Heating Mechanism: Energy Transport by Waves
One major theory proposes that the energy needed to heat the corona is carried upward from the Sun’s interior by various types of waves. The constant turbulent motion of the plasma in the convection zone, the layer beneath the photosphere, acts like a giant acoustic drum, generating a multitude of waves. These waves travel outward along the Sun’s magnetic field lines, carrying mechanical energy into the upper atmosphere.
A particularly important disturbance is the Alfvén wave, a specific magnetic wave that travels through the highly conductive solar plasma. These waves are generated by the churning plasma and are guided by the pervasive magnetic fields that permeate the Sun’s atmosphere. As the waves travel higher into the corona, the sharp drop in plasma density causes the waves to grow in amplitude.
This growth makes the waves unstable, causing them to dissipate their energy through a process resembling turbulence. The mechanical energy carried by the waves is converted into thermal energy, heating the surrounding plasma. This mechanism, often referred to as AC heating, provides a steady, distributed source of energy that could account for the overall background temperature of the corona.
Heating Mechanism: Magnetic Field Reconnection
A second, highly energetic theory proposes magnetic field reconnection, focusing on the dynamic nature of the Sun’s magnetic field. The Sun’s surface is constantly in motion, causing the magnetic field lines extending into the corona to become stressed and tangled, a phenomenon referred to as magnetic braiding. This braiding stores enormous amounts of energy within the magnetic field structure.
When oppositely directed magnetic field lines are pushed together, they rapidly break and snap back into a simpler, lower-energy configuration. This sudden realignment, or magnetic reconnection, converts the stored magnetic energy into heat and kinetic energy released into the surrounding plasma.
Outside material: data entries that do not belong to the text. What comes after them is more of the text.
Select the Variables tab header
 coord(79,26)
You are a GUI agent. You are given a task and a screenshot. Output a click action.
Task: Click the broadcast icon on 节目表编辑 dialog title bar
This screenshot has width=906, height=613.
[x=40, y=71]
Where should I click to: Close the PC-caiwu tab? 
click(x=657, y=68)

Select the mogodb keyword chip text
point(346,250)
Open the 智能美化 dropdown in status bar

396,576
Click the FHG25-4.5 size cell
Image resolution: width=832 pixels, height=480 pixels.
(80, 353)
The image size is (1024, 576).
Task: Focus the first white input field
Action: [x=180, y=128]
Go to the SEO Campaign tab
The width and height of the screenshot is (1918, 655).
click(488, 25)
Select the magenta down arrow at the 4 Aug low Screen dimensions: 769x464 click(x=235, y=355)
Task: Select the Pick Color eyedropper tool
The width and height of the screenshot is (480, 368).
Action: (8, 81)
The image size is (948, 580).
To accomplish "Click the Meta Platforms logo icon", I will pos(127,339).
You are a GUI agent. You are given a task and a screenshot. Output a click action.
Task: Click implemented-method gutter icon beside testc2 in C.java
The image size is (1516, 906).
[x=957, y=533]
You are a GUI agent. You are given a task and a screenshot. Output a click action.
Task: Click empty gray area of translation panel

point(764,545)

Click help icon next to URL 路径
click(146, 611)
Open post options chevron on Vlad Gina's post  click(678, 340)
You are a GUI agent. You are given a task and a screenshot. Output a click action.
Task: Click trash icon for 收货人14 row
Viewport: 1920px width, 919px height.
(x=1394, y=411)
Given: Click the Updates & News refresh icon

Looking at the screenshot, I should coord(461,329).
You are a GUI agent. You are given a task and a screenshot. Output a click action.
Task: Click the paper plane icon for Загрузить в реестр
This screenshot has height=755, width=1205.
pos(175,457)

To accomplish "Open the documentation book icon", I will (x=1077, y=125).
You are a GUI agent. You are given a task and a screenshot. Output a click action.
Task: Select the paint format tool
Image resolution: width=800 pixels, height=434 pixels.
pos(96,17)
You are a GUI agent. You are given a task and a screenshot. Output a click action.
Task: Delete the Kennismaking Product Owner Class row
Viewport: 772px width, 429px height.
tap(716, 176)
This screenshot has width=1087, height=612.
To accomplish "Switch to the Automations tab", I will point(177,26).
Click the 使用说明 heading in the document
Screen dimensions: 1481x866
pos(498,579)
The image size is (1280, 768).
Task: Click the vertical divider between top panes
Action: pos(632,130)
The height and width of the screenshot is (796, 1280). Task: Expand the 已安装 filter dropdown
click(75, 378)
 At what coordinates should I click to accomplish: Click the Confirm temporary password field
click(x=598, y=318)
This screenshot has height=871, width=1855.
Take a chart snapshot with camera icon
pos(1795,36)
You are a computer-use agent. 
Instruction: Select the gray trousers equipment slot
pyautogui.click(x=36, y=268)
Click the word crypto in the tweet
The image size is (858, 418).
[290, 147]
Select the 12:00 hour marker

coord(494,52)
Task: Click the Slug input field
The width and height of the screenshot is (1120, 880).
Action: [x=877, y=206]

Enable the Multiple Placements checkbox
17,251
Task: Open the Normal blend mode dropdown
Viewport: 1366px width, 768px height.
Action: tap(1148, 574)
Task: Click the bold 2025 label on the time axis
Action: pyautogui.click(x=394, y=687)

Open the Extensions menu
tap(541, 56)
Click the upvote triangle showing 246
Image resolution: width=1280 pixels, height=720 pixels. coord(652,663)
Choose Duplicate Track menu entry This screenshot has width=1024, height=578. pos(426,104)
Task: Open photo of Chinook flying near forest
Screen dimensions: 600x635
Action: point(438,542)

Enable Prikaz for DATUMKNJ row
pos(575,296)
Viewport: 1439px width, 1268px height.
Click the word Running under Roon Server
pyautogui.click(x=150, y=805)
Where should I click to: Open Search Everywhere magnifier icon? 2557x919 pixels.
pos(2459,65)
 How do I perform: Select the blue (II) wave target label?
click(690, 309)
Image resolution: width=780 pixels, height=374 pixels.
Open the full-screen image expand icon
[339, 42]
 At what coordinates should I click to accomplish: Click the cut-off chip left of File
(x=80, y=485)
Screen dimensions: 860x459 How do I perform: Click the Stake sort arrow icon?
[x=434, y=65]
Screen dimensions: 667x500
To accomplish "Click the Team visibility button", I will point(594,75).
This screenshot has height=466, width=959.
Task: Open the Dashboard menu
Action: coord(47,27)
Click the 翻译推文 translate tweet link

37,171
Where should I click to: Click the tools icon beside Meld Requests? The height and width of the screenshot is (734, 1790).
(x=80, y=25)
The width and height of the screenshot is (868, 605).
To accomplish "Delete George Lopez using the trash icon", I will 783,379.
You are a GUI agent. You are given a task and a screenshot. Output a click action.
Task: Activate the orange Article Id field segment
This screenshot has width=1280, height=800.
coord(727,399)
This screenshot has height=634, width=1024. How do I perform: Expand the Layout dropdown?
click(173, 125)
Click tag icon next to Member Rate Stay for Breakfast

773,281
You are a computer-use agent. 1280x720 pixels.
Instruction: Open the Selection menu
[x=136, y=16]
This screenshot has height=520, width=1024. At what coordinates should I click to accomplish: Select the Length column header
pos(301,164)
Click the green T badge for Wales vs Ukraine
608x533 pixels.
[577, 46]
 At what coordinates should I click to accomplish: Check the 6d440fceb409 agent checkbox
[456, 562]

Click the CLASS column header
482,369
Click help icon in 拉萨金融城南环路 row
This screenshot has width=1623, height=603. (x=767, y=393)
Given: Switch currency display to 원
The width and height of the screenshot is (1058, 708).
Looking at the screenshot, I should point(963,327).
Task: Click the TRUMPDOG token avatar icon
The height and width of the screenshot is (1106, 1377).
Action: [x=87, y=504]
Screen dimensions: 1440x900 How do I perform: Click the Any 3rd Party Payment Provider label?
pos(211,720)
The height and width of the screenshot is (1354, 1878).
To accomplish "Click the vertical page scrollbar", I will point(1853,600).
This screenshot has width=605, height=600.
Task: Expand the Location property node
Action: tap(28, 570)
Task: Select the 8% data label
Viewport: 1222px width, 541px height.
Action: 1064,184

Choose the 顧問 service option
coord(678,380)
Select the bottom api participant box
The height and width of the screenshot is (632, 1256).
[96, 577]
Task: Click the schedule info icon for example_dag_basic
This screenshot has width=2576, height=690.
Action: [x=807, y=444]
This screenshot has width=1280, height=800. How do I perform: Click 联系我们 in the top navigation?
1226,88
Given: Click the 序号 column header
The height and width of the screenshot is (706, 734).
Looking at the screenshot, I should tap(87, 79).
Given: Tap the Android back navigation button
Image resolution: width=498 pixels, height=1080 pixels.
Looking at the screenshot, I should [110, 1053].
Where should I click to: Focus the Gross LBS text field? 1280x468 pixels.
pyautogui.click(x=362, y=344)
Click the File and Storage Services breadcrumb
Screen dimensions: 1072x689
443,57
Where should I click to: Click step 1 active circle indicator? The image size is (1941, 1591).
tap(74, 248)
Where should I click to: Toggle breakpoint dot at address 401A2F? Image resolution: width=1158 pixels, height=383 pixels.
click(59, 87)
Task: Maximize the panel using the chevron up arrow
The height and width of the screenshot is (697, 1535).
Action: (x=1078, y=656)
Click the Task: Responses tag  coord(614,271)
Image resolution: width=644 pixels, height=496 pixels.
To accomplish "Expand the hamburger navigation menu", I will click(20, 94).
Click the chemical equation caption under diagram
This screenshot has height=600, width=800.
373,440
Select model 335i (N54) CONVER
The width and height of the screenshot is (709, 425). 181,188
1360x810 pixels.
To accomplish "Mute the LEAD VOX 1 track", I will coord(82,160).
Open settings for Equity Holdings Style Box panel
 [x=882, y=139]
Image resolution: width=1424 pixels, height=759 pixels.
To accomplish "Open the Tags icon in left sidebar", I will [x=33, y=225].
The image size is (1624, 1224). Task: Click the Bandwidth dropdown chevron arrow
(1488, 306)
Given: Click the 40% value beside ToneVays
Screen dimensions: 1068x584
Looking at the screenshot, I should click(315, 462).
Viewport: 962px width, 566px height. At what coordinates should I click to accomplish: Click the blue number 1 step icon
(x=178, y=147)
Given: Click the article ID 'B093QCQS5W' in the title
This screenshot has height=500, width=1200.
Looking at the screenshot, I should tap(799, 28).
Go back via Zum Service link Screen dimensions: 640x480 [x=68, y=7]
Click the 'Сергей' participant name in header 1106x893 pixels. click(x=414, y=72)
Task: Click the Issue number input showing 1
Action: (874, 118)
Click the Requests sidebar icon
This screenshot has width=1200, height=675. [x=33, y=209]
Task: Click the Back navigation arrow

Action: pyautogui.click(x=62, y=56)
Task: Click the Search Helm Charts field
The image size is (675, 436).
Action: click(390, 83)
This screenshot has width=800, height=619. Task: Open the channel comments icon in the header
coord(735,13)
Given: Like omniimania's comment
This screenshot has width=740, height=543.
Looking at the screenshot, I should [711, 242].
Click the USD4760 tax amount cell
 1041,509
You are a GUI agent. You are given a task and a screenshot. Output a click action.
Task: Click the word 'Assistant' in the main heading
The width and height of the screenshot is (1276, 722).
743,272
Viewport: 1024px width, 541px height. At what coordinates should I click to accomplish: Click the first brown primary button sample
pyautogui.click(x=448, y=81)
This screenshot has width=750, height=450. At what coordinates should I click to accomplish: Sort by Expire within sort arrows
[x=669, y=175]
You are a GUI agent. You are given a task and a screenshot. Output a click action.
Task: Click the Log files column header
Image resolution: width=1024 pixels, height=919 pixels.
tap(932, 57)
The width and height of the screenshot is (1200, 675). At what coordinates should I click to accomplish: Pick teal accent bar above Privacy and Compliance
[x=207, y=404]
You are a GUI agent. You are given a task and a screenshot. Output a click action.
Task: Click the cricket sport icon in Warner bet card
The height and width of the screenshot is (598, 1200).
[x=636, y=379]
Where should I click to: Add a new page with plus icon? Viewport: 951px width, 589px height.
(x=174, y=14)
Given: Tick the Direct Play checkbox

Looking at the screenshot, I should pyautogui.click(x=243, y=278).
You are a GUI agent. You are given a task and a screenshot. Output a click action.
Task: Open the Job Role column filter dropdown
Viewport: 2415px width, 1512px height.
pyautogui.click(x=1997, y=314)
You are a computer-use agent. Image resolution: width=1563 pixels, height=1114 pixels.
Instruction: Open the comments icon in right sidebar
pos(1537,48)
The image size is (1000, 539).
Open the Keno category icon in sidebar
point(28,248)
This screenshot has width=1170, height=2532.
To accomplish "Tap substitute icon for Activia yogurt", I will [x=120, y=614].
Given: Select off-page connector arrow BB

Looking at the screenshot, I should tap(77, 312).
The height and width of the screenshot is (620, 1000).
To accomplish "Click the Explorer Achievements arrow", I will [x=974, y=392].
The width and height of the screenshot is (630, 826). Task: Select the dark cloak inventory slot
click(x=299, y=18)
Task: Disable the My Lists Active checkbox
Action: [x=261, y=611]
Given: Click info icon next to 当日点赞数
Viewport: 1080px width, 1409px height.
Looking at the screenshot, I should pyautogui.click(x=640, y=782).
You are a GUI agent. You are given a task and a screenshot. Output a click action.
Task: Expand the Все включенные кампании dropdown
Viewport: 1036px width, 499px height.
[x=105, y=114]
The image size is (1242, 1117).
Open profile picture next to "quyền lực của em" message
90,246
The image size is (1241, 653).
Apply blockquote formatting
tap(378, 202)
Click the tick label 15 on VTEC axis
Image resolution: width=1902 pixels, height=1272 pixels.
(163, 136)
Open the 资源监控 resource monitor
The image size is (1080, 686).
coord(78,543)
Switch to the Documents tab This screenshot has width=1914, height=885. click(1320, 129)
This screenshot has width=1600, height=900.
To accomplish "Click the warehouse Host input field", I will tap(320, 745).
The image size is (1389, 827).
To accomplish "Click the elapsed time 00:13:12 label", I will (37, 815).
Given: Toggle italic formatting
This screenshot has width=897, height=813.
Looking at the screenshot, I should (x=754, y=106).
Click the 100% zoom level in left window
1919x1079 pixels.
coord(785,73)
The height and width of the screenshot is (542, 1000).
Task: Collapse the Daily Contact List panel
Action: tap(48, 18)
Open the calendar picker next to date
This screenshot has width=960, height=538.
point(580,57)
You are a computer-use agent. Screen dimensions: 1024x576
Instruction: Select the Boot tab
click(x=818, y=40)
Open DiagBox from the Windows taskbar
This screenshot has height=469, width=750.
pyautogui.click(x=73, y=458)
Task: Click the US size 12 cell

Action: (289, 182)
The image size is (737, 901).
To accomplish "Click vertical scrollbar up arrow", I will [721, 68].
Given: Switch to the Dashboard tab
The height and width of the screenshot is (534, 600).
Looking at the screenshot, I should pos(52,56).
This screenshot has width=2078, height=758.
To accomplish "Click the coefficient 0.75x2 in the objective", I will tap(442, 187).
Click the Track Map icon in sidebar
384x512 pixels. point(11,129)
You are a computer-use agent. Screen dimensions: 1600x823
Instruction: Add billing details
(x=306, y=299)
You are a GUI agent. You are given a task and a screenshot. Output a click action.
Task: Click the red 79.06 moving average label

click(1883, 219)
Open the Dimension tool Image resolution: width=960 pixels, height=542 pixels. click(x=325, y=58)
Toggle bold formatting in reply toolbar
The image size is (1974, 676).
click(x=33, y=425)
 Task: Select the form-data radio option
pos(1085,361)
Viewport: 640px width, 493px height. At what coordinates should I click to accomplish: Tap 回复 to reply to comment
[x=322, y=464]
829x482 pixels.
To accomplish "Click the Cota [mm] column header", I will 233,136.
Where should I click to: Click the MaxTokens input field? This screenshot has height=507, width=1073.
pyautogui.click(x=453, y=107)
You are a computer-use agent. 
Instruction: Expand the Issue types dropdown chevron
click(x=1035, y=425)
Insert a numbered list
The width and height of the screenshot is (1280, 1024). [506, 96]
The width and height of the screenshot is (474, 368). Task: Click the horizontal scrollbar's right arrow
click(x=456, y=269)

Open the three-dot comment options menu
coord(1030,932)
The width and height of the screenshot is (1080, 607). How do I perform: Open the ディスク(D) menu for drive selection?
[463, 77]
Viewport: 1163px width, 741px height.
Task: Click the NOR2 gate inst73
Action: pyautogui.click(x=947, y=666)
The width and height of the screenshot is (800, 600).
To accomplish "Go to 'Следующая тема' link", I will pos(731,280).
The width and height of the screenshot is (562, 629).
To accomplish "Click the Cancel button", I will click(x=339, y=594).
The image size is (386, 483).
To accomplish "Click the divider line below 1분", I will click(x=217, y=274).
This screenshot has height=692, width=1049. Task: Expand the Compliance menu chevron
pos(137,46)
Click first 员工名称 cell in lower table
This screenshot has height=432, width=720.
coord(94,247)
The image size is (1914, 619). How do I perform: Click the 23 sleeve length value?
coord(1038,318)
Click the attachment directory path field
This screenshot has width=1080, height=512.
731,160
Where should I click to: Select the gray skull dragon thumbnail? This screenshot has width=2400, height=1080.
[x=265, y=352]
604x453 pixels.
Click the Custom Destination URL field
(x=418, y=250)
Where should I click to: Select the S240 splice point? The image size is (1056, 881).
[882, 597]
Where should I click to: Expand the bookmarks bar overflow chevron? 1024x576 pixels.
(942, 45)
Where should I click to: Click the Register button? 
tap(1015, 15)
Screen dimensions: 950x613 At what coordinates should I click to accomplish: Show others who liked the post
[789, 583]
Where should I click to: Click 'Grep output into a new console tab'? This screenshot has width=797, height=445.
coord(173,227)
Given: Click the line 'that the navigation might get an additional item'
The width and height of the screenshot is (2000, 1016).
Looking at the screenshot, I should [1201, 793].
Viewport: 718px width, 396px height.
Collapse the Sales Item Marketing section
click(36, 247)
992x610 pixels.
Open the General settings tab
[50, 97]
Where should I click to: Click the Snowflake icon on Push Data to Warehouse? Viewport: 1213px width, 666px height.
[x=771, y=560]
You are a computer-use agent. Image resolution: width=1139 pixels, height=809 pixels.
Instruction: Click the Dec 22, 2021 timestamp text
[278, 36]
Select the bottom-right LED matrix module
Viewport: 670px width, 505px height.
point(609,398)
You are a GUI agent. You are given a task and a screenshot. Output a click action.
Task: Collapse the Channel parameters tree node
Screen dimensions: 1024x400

While this process is responsible for the largest solar flares, scientists theorize it also occurs on a much smaller, more frequent scale.
These miniature events are called nanoflares, a concept first proposed by Eugene Parker. Individually, a nanoflare is a burst of energy too small and brief to be easily observed by current instruments. However, if millions or billions of these tiny magnetic reconnection events occur continuously, their collective energy release could sustain the corona’s high temperatures. This impulsive, localized release of energy is often termed DC heating.
Synthesizing the Solutions
The scientific community agrees that the heating of the solar atmosphere is not due to a single process but a combination of mechanisms. Both the continuous dissipation of waves and the impulsive heating from magnetic reconnection likely contribute to the corona’s energy budget. The central challenge is determining the relative contribution of each mechanism and understanding how they interact across different regions of the Sun.
Modern solar missions are designed to gather the data needed to resolve this complex interplay. The NASA Parker Solar Probe and the ESA/NASA Solar Orbiter are making coordinated observations closer to the Sun than ever before. These spacecraft provide both in-situ measurements of the plasma and remote sensing observations of the large-scale structures.
Recent joint observations suggest that turbulence, a key outcome of wave dissipation, plays a significant role in transferring energy to the coronal plasma. Data is continuously being analyzed to confirm the presence and frequency of nanoflares, which remain difficult to detect directly. Solving this coronal heating problem is important for understanding our own star and comprehending the physics governing the atmospheres of stars throughout the universe.